→ データ項目:

_____

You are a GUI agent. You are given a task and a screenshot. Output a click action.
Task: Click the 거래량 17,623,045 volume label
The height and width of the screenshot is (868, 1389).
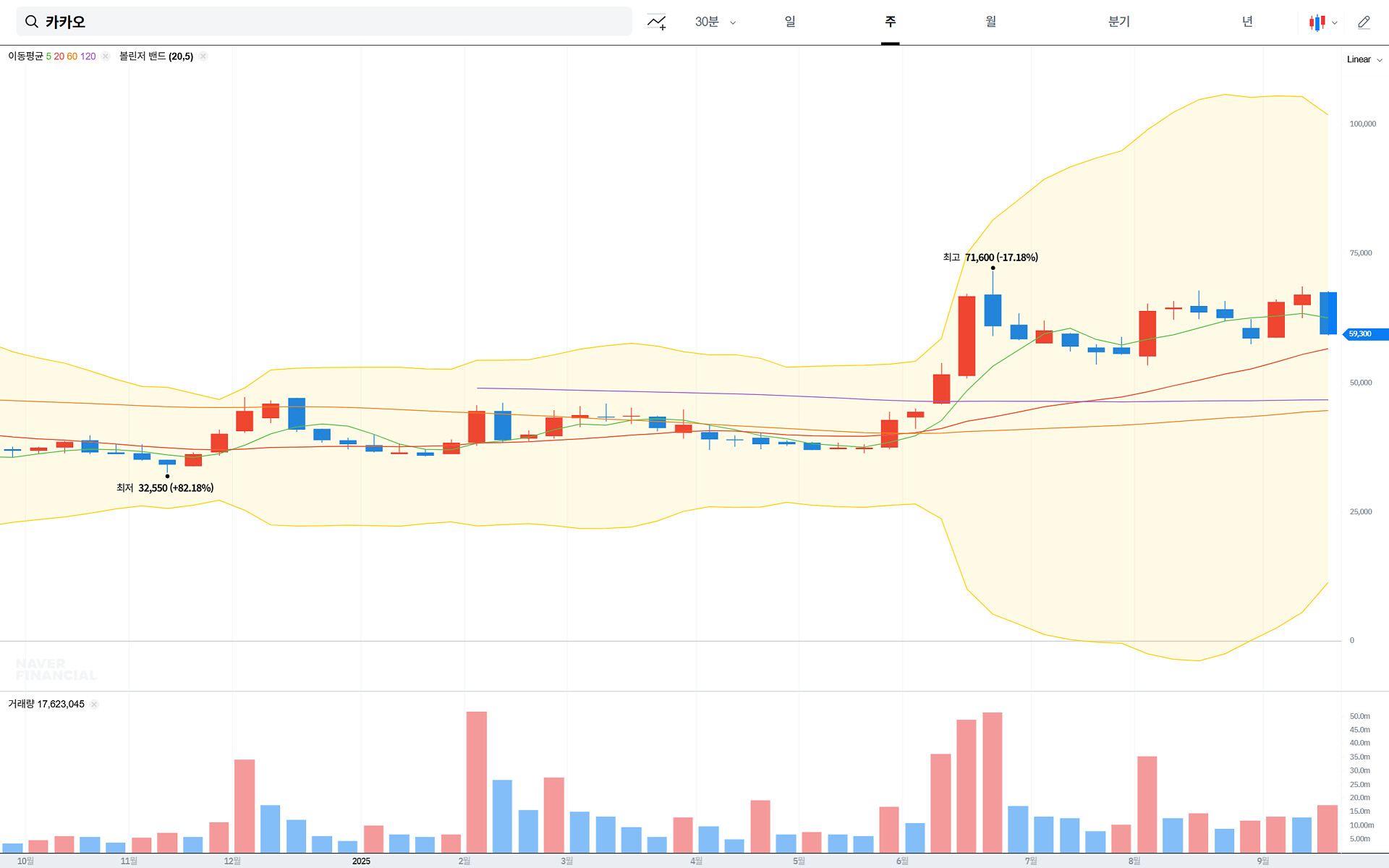pos(46,704)
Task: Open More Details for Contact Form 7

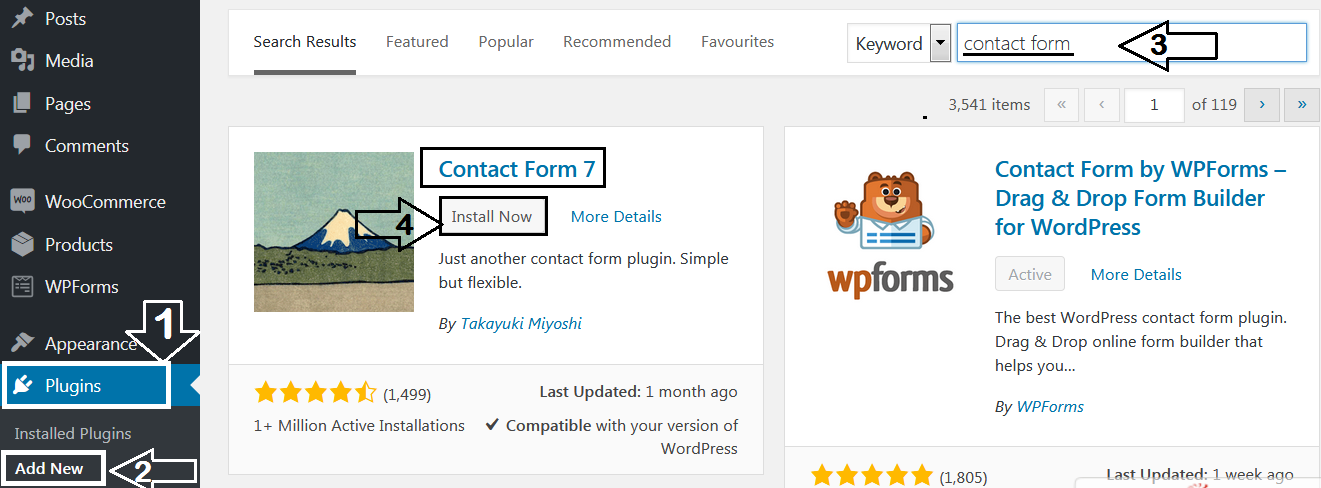Action: 616,216
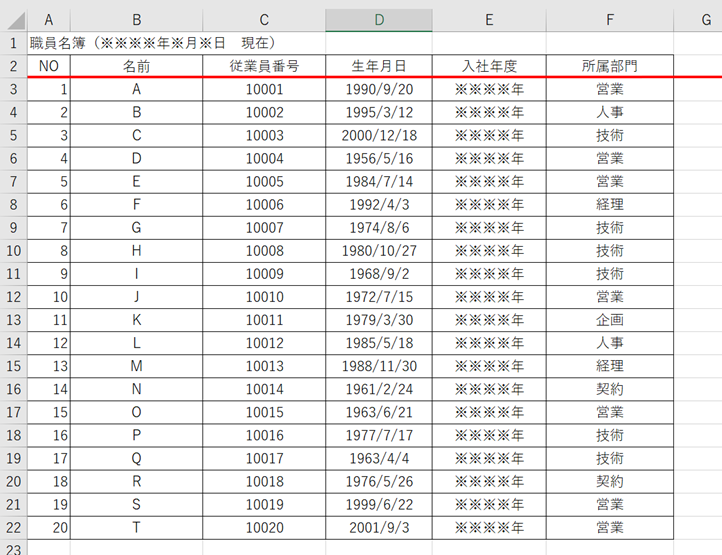Viewport: 722px width, 555px height.
Task: Click the 経理 cell in row 8
Action: (609, 204)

_____

→ 課題の説明: 上のデータ項目のうち、文字列「screenshot」を含む行を数え、その数だけを答えなさい。大文字と小文字は区別すること。

→ 出力全文: 2